### [EXTRACT]

§ §

Writing about the potential for a renewed Chinese tributary system in the twenty-first century, Yan (2011:204) claims that "the idea of sovereign equality among nations has become a universal norm of the contemporary world and it cannot be replaced with the hierarchical degrees of the tribute system." Yet Khong (2013) shows that this is exactly what has happened, albeit with the United States rather than China as the tribute-receiving and legitimacy-dispensing central state. And unlike Ming China, which demonstrated (or bought) its primacy by giving gifts to its tributaries that were of much greater value than the tribute received from them, the United States collects the ongoing tribute of dollar seigniorage while offering nothing of definite value in return. The emerging American tianxia is still taking shape, but already it reaches deep into the psyches of most of the world's educated elites through its preeminence in the universities, in entertainment, in business practice, and on the internet. As in Ming China, where non-Chinese elites "participated in a culture that transcended, and knew no specific reference to, particular boundaries or geopolitical institutions" (Mancall 1984:66), the emerging American tianxia is fast becoming "the common ideological heritage of mankind" (Fukuyama 1989:9). Liberal democracy married to commodity fetishism is no longer the American culture but the world culture. If not the end of history, this does at least constitute the end of an era -- and the beginning of new, millennial world-system.

§ §

### [RECORDED INFORMATION]
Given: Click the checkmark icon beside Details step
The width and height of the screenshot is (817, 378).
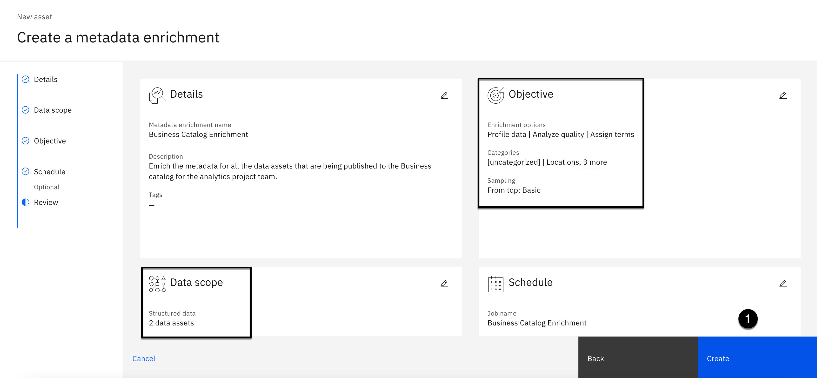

§ §

### [REQUIRED TASKS]
1. In the passage on the American tianxia, what ongoing tribute does the United States collect?
2. Extend the passage on the American tianxia, picking up after its final sentence.

### [PER-TASK ANSWERS]
1. Dollar seigniorage

2.
A
post-modern world-system
The military, economic, and cultural power of
Ming China was unmatched in East Asia, but in general the successive Ming
governments did not seek to expand the territorial extent of the Chinese state
itself. Instead they sought to solidify
traditional state and quasi-state boundaries.
When disputes arose between subordinate states and quasi-states in the
East Asian system, the normal practice was for the aggrieved party to seek a
dispensation from the Chinese imperial center.
The conceit of tianxia was
that judgments from the center should in principle be obeyed at the
periphery. When the rulers of
subordinate states refused to obey the directions of the emperor, the general
practice was to attempt to force a change in the ruler of the offending state
rather than to use force against the offending state itself. Such a change could sometimes be accomplished
through the withholding or redirecting official patents of office -- in
essence, through the use of tools of diplomatic recognition (Mancall 1984:39)
Such spiritual tools were always backed up by temporal power, but the
final resort to temporal power was viewed as a failure of the proper management
of subordinates. Ming China sought to
accomplish via internal interference what other world-polities (notably the
Roman world-empire) accomplished via external coercion. Ming China acted as (forgive the anachronism)
the central state of a post-Westphalian world-polity. The result was a period of extraordinary
order and stability. (Kang 2010)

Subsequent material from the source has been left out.